TN5015H-6G: An Answer to the New Normal
When Current Standards Are Inadequate
The need to reevaluate how engineers guard against inrush currents stems from more demanding expectations. As engineers look to increase margins and differentiate their products, many choose to improve their design’s robustness. Users also expect that their product will weather increasingly harsher conditions, especially in high-end or niche markets. One way teams make a product more robust is by improving its overvoltage protection. Indeed, very few things are as damaging to a brand as a failure to guard against a sudden surge. For example, a TV ruined because of unreliable mains, or an industrial product failing after lightning strikes a fab, is simply unacceptable. Hence, as robustness becomes more important, surge protection becomes more critical.
The majority of certifications today guard against surges that are between 2 kV to 4 kV, depending on the application. While such values reflect most use cases, many feel they are no longer enough, especially for industrial or high-end designs. As a result, engineers increasingly develop surge protection circuits rated between 6 kV to 12 kV. Some regulatory bodies have started reviewing their standards to take this new reality into account. The problem is that companies need solutions today as designers are trying to plan for more extreme edge cases.
When Thyristors Rein in on an MOV’s Leakage Current
As soon as people start talking about surge protection, many engineers start thinking of a Metal Oxide Varistor. An MOV’s primary purpose is to absorb a massive voltage surge to prevent damages to the rest of the system. In its most basic representation, an MOV uses numerous diodes in parallel to the load. Under normal operating conditions, the MOV is highly resistant. However, if a suddenly high transient voltage appears, the diodes’ resistance drops to nearly zero, thus diverting the surge from the primary devices. It’s, therefore, an efficient way to protect sensitive components from abrupt surges.
Engineers looking to build more robust products often try to solve an MOV’s inherent shortcomings. Indeed, an MOV’s performance degrades over time or after multiple uses, rendering it useless after a while. The reason is that after every surge, or overtime, the MOV’s leakage current increases. To remedy this issue, engineers use thyristors, in series, which act as a barrier against the MOV’s leakage current. As standards and consumers try to limit a product’s environmental impact, an MOV with a short lifespan is no longer an option. As a result, engineers must use thyristors to ensure their surge protection lasts longer. Such trends explain why more and more engineers are using devices like the TN5015H-6G.

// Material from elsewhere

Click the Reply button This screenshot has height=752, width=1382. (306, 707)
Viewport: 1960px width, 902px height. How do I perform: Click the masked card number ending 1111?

TN5015H-6G: A Solution to New Challenges
Measuring Robustness (dI/dt and dV/dt)
As engineers look to thyristors to improve the robustness of their surge protection, knowing how to size a component is critical. Unfortunately, some teams may have a hard time figuring out what technical specification to prioritize. Hence, it’s essential to understand that out of the myriad of data points, two stand out when dealing with robustness: dI/dt and dV/dt. The former measures the maximum rate of change of current when going from an off-state to an on-state. Put simply, it represents the electrical current the device can endure over a period, and it will have a direct impact on the surge that the system can manage. For example, TN5015H-6G has a dI/dt of 100 A / 100 µs, ensuring that it can handle 6 kV surge tests.
The other value that can help engineers size their device is dV/dt. This specification measures the minimum rate of change in voltage that would turn the device on. This value is significant because a low dV/dt means the device will switch on at an inopportune moment. The struggle for engineers is, therefore, to find a device that has a low-enough gate-triggering current (IGT) to be sensitive enough to turn on when a surge occurs, but with a dV/dt sufficient to be immune to noises to prevent false triggering. With an IGT of 15 mA and a dV/dt of 500 V/µs at 150 ºC, the TN5015H-6G became the solution for many engineers trying to create better surge protection.
Benefiting From a High Junction Temperature
Focusing on the protection function of the SCR, the TN5015H-6G is a fast trigger in the surge voltage ramp because of its 15 mA tuned gate. At up to 150°C, its low gate current and high surge current rating trade off is a unique feature on the market. The high junction temperature is possible because ST improved its manufacturing processes. As we increased the lithographic precision, we’ve been able to design thyristors that operate at higher temperatures than the traditional 125 ºC. It also explains why we can release TN devices certified for the automotive industry.